Item position entries

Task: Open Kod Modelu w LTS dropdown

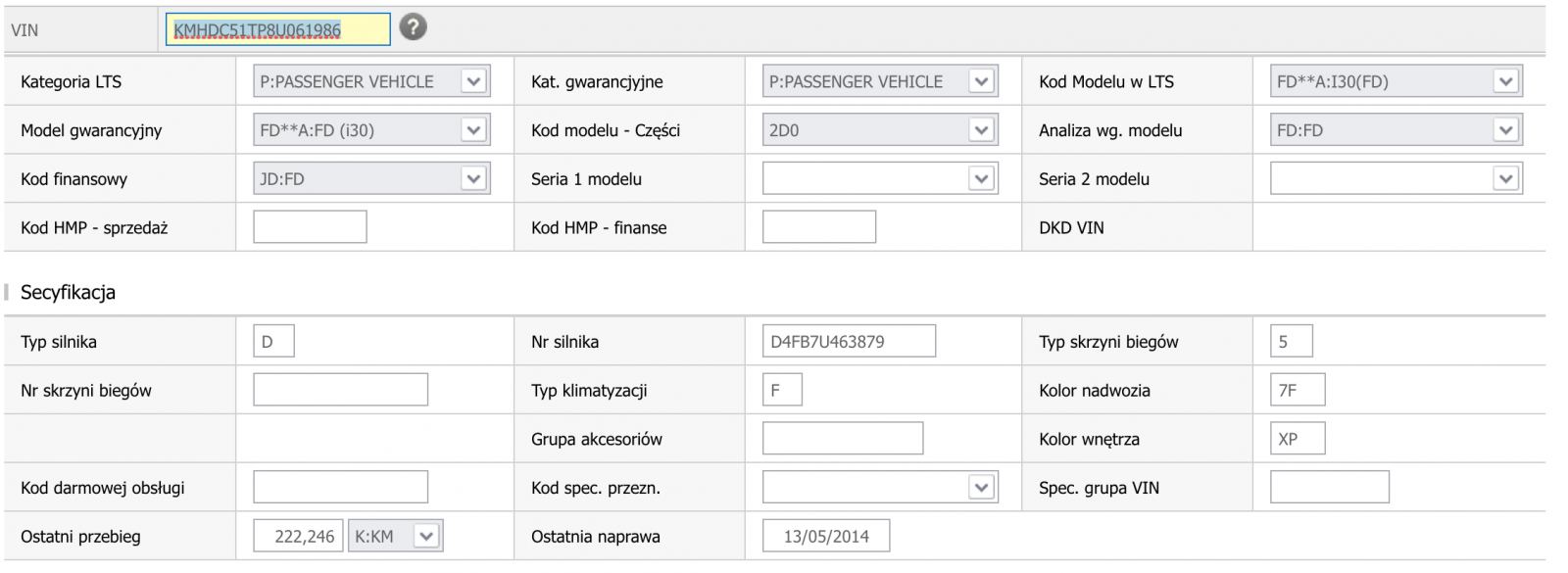Action: (x=1396, y=81)
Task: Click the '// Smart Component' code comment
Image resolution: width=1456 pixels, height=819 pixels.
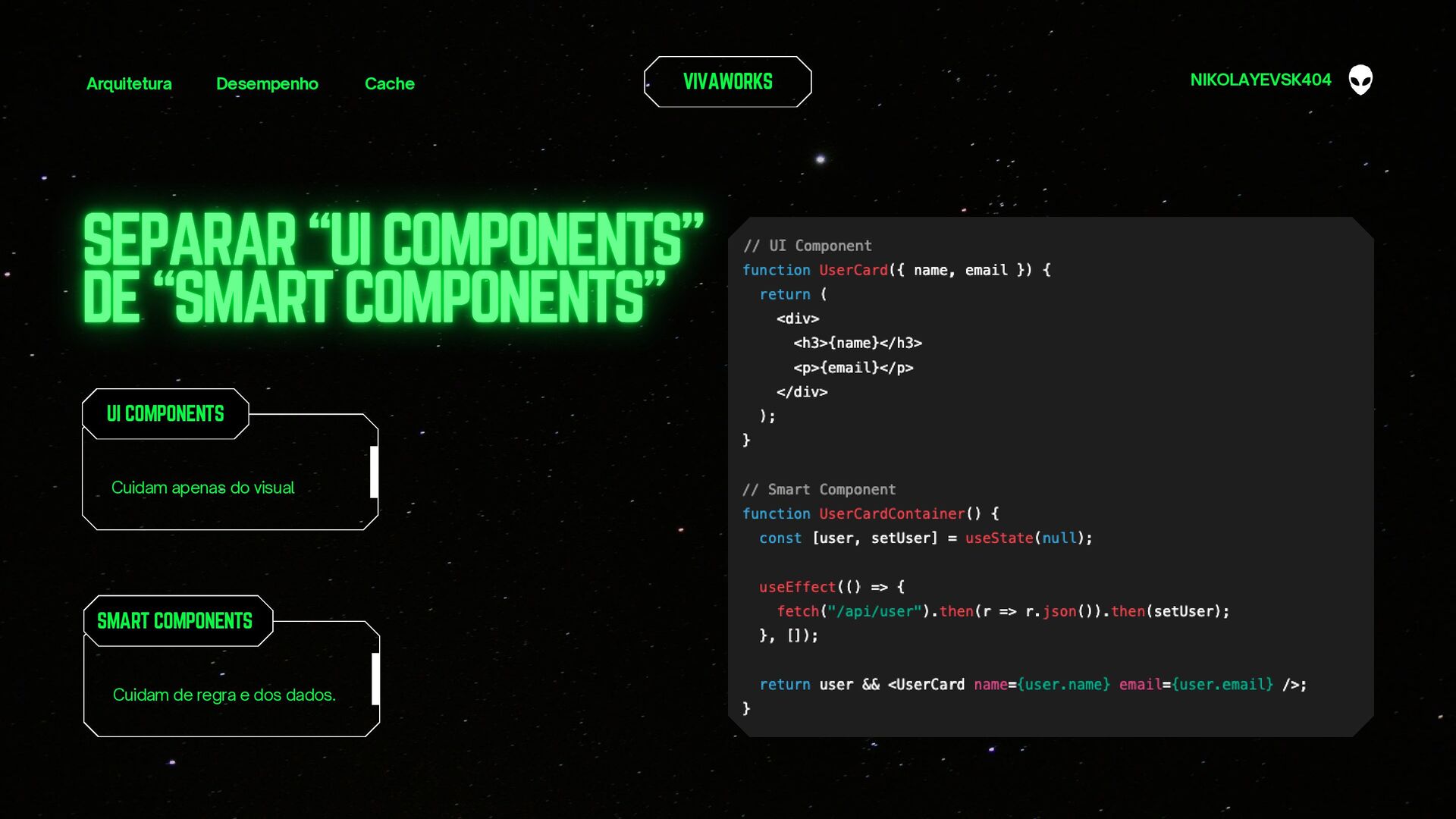Action: (819, 489)
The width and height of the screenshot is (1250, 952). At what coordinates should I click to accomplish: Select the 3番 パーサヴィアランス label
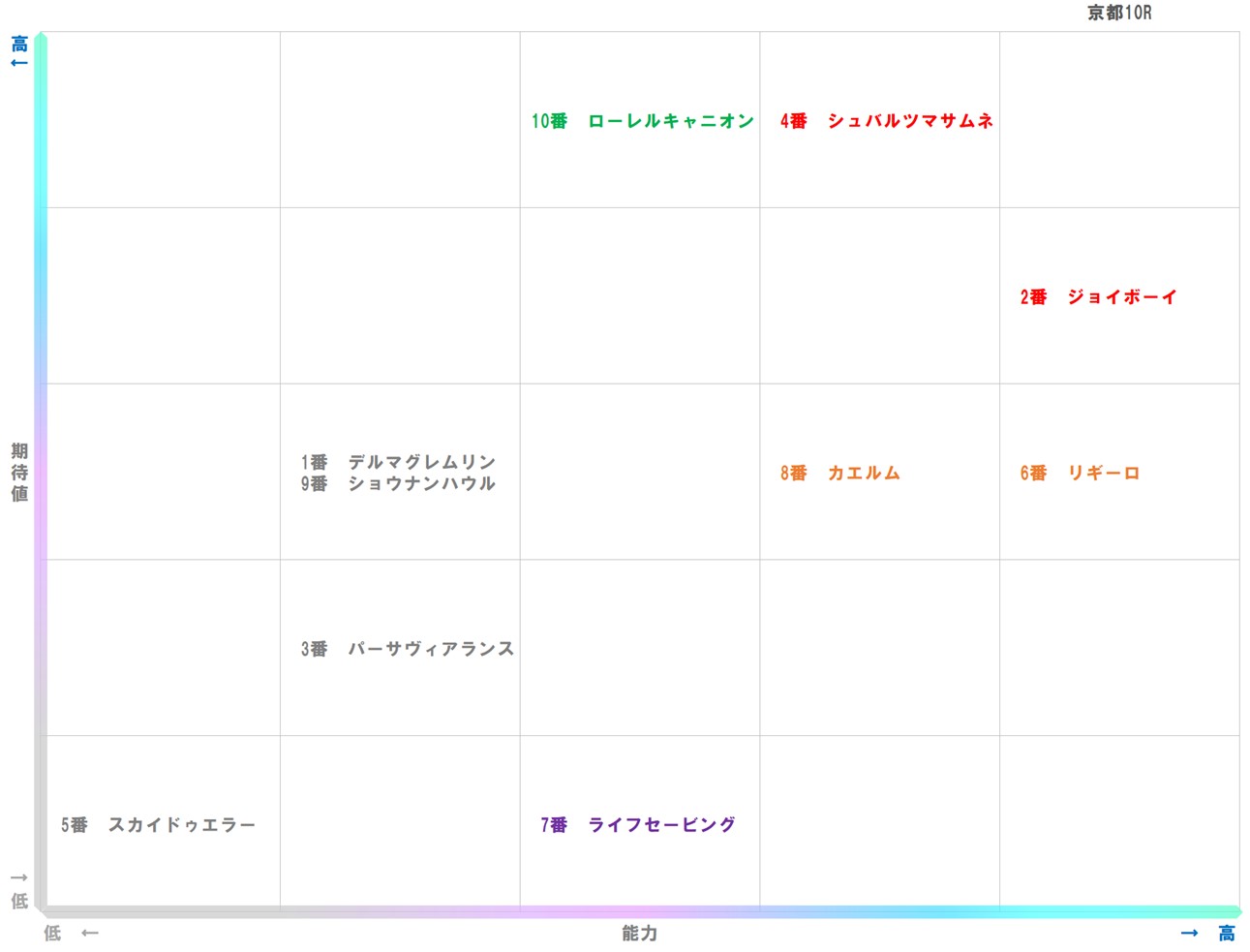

What to produce → Copy every line of the records above word for word, leaving out the pictures.

Problem solution →
Task: Open Kod Modelu w LTS dropdown

Action: (x=1396, y=81)
Task: Click the '// Smart Component' code comment
Image resolution: width=1456 pixels, height=819 pixels.
Action: (819, 489)
The width and height of the screenshot is (1250, 952). At what coordinates should I click to accomplish: Select the 3番 パーサヴィアランス label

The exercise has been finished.